Alla marcia su Roma si parlava (anche) toscano

Alessandro Orlandini

30/11/2022

Alla marcia su Roma si parlava molto in toscano, nelle sue varie inflessioni. Insieme agli emiliani e ai romagnoli, i fascisti fiorentini e pistoiesi, lucchesi, carrarini e pisani, senesi, aretini e grossetani furono infatti i più numerosi fra quanti, rispondendo al piano eversivo di Mussolini, cercarono di calare sulla capitale il 28 ottobre 1922. La vicinanza geografica favorì il numero elevato. I treni costituirono il principale mezzo di spostamento per due colonne, quella al comando di Dino Perrone Compagni che si diresse a Civitavecchia, e quella al comando di Ulisse Igliori, indirizzata a Monterotondo nel pressi di Mentana. Il controllo del territorio, assunto dalle camicie nere in due anni di aggressioni, spedizioni punitive, bastonature, uccisioni, incendi, devastazioni, scioglimenti forzati di consigli comunali e provinciali ai danni degli avversari politici, quasi sempre con la complicità di carabinieri, polizia, guardia regia, esercito, magistratura, e con l’appoggio finanziario e logistico della grande proprietà terriera e di parte del mondo industriale, fu la base di partenza dell’impresa.
 
Una base consolidata fin dal giorno 27 da innumerevoli irruzioni in prefetture, caserme, uffici postali, stazioni ferroviarie senza incontrare resistenza per la sostanziale, generalizzata, e ormai reiterata, rinuncia dello Stato al monopolio nell’esercizio della violenza che la legge gli assegnava. Ma se è certo che, pur in mancanza di un numero esatto, i toscani che marciarono su Roma furono molti, più difficile è stabilire chi furono e a quali condizioni sociali appartenevano. Una serie di dati raccolti nella provincia di Siena, che sarà pubblicata sul numero CXXIX del “Bullettino senese di storia patria”, può offrire una risposta parziale, ma non priva di significato. Da caso di studio, come si suol dire.
 
Partiamo dalla sintesi dei fatti. Il 27 ottobre centinaia di camicie nere si concentrarono a Siena di fronte alla sede provinciale del PNF in piazza del Carmine. Di lì, nel tardo pomeriggio, si diressero alla Fortezza di S. Barbara e poi al Distretto militare di S. Chiara dove si impadronirono di trecento fucili, di quattro mitragliatrici e di munizionamento. Molti ufficiali dell’esercito e dei carabinieri collaborarono. O comunque non si opposero. Il prefetto, come tanti altri suoi colleghi in giro per l’Italia, si arrese con benevolenza. In sostanza, ciò che sarebbe stato presentato dalla retorica del fascismo al potere come un’insurrezione fu, anche a Siena come un po’ in tutto il Pese, un colpo di mano agevolato da chi avrebbe dovuto contrastarlo.

◆ **Compito 1**: Conta le righe dei record che contengono la parola "trigger" e scrivi soltanto il numero.
Il brano e i record non hanno alcun legame tra loro.

◆ **Dati da usare**:
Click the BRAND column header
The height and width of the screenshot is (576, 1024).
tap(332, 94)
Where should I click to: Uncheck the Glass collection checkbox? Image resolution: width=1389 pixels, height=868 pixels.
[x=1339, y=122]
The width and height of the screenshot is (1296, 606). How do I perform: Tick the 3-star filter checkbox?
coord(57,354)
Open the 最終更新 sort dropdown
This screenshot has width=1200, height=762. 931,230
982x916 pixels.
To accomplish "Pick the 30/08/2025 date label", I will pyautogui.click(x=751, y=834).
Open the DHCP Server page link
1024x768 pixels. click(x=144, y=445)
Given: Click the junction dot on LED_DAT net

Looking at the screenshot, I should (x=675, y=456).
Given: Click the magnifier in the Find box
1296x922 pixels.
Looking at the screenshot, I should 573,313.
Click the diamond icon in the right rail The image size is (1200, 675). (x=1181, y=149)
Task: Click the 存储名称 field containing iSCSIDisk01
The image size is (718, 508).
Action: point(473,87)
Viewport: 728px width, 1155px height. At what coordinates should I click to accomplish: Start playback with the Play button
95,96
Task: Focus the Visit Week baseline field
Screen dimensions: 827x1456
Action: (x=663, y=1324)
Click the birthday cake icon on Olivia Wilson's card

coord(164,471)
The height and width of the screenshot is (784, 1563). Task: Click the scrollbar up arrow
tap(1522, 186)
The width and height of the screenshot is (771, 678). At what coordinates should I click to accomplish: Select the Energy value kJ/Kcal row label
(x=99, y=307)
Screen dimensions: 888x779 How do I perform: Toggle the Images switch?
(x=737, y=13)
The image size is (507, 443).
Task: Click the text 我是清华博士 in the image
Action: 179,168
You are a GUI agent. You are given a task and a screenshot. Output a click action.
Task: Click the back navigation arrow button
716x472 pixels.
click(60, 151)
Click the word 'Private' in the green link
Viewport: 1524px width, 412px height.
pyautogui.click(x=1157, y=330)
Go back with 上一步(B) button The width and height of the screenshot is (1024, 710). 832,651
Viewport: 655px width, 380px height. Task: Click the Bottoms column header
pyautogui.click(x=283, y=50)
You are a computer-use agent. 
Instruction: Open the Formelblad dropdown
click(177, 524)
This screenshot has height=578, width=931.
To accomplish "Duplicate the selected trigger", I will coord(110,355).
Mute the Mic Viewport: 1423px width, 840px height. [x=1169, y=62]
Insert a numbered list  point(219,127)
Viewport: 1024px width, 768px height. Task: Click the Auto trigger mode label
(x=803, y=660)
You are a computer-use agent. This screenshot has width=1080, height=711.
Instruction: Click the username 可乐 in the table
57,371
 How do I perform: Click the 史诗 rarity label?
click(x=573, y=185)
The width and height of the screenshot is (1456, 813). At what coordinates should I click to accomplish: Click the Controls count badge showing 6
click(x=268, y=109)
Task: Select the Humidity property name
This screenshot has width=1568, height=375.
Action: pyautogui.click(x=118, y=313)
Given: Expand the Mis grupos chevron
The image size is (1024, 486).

◆ **Compito 2**: Elenca le provenienze cittadine dei fascisti toscani che il brano sulla marcia su Roma nomina nel primo paragrafo.

◆ **Risposta scritta 1**: 2

◆ **Risposta scritta 2**: fiorentini, pistoiesi, lucchesi, carrarini, pisani, senesi, aretini, grossetani